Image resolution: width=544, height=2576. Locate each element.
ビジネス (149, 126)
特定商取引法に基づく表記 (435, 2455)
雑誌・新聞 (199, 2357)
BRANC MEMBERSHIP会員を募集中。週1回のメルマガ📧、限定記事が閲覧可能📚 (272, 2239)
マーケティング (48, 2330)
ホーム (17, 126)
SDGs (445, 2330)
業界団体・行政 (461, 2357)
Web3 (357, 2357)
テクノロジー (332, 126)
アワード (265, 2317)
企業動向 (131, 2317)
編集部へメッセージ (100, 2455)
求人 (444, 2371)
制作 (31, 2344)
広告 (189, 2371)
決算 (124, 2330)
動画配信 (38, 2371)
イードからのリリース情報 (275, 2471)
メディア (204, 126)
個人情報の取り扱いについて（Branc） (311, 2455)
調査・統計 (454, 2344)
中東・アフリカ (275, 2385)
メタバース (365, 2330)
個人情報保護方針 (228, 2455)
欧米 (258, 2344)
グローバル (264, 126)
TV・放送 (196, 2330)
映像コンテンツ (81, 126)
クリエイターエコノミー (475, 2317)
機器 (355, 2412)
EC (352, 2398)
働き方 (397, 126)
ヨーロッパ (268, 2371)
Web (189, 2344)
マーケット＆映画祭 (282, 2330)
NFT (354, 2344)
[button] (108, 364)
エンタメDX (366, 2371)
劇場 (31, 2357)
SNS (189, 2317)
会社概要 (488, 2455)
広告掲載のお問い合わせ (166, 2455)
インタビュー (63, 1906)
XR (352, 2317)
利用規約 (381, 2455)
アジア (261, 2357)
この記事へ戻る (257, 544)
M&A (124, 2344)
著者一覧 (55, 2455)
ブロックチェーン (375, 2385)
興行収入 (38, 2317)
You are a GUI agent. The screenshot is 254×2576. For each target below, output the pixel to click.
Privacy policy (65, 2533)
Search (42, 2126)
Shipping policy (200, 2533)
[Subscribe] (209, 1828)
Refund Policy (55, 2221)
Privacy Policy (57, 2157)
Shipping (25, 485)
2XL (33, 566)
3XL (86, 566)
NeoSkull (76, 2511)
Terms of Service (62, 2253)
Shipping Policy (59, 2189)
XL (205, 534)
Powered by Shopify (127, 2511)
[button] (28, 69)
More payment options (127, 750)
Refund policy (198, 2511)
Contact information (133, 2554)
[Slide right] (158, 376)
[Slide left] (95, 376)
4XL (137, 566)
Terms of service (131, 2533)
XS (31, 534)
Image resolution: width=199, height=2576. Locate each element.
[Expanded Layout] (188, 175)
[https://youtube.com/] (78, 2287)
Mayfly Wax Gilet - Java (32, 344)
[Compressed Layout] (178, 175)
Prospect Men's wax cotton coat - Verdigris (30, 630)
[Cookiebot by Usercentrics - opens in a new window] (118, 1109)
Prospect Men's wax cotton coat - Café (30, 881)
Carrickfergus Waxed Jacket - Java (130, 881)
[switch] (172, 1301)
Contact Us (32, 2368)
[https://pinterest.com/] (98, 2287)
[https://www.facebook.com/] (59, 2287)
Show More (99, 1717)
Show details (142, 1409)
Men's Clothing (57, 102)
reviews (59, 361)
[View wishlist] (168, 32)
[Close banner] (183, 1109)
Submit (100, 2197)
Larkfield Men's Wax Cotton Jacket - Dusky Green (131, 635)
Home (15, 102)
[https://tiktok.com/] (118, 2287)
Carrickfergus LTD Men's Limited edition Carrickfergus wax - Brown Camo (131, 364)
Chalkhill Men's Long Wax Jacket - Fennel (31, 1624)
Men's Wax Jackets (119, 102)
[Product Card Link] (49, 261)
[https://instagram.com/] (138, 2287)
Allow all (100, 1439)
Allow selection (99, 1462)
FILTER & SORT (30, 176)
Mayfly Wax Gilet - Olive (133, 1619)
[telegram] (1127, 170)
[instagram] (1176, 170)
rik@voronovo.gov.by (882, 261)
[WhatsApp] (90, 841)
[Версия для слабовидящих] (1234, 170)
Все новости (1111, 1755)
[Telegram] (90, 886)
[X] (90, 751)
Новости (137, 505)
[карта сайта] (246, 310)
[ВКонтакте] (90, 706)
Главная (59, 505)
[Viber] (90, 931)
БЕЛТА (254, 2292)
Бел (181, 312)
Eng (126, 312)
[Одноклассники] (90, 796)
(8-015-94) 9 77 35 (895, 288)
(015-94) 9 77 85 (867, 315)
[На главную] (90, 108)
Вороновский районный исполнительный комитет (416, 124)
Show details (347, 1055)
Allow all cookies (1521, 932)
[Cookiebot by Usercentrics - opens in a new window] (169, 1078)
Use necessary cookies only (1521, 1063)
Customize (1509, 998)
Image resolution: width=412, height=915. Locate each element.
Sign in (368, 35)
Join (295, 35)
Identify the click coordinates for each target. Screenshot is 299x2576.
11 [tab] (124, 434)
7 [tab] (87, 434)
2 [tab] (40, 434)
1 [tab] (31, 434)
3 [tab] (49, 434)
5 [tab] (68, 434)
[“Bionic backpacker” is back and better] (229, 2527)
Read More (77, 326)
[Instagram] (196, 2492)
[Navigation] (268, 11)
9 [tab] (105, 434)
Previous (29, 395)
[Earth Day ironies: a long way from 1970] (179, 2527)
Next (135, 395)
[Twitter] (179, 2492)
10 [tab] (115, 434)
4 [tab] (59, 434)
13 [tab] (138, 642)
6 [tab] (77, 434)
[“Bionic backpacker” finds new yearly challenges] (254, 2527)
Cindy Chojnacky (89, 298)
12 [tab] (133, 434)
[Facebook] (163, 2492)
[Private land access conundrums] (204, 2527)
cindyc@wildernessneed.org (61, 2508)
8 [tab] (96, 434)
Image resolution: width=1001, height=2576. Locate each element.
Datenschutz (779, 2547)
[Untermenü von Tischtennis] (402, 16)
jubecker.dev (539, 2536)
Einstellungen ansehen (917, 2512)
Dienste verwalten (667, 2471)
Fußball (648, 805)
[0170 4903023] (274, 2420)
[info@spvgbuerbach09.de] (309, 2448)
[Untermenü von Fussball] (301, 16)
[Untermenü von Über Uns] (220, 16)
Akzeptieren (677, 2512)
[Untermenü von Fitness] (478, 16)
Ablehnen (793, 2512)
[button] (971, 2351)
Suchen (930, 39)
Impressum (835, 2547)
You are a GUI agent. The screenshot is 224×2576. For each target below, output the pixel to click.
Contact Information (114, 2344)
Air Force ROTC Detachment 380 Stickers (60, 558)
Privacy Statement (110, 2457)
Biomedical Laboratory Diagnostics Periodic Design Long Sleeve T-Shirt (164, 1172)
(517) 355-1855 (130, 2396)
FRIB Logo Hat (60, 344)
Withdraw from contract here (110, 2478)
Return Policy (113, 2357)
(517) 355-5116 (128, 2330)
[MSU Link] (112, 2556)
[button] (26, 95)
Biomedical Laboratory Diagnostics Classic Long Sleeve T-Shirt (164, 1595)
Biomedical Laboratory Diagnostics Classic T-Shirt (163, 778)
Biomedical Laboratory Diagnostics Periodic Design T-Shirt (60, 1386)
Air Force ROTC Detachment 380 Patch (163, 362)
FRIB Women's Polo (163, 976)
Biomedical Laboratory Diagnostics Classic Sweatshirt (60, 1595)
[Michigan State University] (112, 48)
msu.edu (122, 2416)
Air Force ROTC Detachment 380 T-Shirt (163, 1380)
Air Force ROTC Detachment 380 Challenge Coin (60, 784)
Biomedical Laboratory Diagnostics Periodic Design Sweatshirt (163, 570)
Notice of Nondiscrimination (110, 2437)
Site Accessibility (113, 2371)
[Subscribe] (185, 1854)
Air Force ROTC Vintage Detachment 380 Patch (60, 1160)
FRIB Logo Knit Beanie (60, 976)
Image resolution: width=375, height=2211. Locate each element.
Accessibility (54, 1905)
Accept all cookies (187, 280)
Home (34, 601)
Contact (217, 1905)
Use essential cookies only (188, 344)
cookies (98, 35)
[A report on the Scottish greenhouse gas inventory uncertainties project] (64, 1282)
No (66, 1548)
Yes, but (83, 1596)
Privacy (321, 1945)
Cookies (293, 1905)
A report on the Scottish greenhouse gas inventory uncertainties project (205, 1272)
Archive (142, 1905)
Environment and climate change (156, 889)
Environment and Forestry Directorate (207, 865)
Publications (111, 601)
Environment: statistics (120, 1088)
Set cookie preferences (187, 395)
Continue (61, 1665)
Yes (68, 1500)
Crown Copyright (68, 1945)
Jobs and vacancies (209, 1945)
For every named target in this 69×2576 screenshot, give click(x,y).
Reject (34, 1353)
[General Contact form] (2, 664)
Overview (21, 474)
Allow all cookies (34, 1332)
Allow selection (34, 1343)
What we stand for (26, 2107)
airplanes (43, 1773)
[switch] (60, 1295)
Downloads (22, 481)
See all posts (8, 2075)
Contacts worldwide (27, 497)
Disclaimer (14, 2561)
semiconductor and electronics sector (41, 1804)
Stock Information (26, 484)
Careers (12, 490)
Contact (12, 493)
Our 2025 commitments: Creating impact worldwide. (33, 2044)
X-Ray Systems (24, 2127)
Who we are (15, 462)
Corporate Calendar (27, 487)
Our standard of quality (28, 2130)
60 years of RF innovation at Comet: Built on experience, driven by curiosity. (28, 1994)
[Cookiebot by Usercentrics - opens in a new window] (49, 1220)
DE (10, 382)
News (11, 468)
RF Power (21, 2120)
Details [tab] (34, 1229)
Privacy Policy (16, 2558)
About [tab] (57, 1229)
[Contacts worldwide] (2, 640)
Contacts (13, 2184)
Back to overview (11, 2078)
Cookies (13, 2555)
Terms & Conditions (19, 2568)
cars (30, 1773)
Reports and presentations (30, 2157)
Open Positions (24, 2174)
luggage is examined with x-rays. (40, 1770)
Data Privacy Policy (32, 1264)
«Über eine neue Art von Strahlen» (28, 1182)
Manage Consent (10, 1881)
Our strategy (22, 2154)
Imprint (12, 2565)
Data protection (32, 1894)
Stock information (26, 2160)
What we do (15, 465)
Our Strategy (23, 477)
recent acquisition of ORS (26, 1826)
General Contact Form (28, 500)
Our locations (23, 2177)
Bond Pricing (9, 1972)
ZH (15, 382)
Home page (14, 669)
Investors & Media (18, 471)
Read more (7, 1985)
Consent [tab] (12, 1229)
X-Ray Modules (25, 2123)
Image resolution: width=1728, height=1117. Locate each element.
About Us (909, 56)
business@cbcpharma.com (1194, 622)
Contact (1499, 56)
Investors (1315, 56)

++++++

Action item = Once the line containing "Image resolution: width=199, height=2576." has been retyped, stop. Begin at the first line of the material and reproduce every line up to it exactly.

Task result =
Image resolution: width=544, height=2576. Locate each element.
ビジネス (149, 126)
特定商取引法に基づく表記 (435, 2455)
雑誌・新聞 (199, 2357)
BRANC MEMBERSHIP会員を募集中。週1回のメルマガ📧、限定記事が閲覧可能📚 (272, 2239)
マーケティング (48, 2330)
ホーム (17, 126)
SDGs (445, 2330)
業界団体・行政 (461, 2357)
Web3 (357, 2357)
テクノロジー (332, 126)
アワード (265, 2317)
企業動向 (131, 2317)
編集部へメッセージ (100, 2455)
求人 (444, 2371)
制作 (31, 2344)
広告 (189, 2371)
決算 (124, 2330)
動画配信 (38, 2371)
イードからのリリース情報 (275, 2471)
メディア (204, 126)
個人情報の取り扱いについて（Branc） (311, 2455)
調査・統計 (454, 2344)
中東・アフリカ (275, 2385)
メタバース (365, 2330)
個人情報保護方針 (228, 2455)
欧米 (258, 2344)
グローバル (264, 126)
TV・放送 (196, 2330)
映像コンテンツ (81, 126)
クリエイターエコノミー (475, 2317)
機器 (355, 2412)
EC (352, 2398)
働き方 (397, 126)
ヨーロッパ (268, 2371)
Web (189, 2344)
マーケット＆映画祭 (282, 2330)
NFT (354, 2344)
[button] (108, 364)
エンタメDX (366, 2371)
劇場 (31, 2357)
SNS (189, 2317)
会社概要 (488, 2455)
広告掲載のお問い合わせ (166, 2455)
インタビュー (63, 1906)
XR (352, 2317)
利用規約 (381, 2455)
アジア (261, 2357)
この記事へ戻る (257, 544)
M&A (124, 2344)
著者一覧 (55, 2455)
ブロックチェーン (375, 2385)
興行収入 (38, 2317)
You are a GUI agent. The screenshot is 254×2576. For each target below, output the pixel to click.
Privacy policy (65, 2533)
Search (42, 2126)
Shipping policy (200, 2533)
[Subscribe] (209, 1828)
Refund Policy (55, 2221)
Privacy Policy (57, 2157)
Shipping (25, 485)
2XL (33, 566)
3XL (86, 566)
NeoSkull (76, 2511)
Terms of Service (62, 2253)
Shipping Policy (59, 2189)
XL (205, 534)
Powered by Shopify (127, 2511)
[button] (28, 69)
More payment options (127, 750)
Refund policy (198, 2511)
Contact information (133, 2554)
[Slide right] (158, 376)
[Slide left] (95, 376)
4XL (137, 566)
Terms of service (131, 2533)
XS (31, 534)
Image resolution: width=199, height=2576. Locate each element.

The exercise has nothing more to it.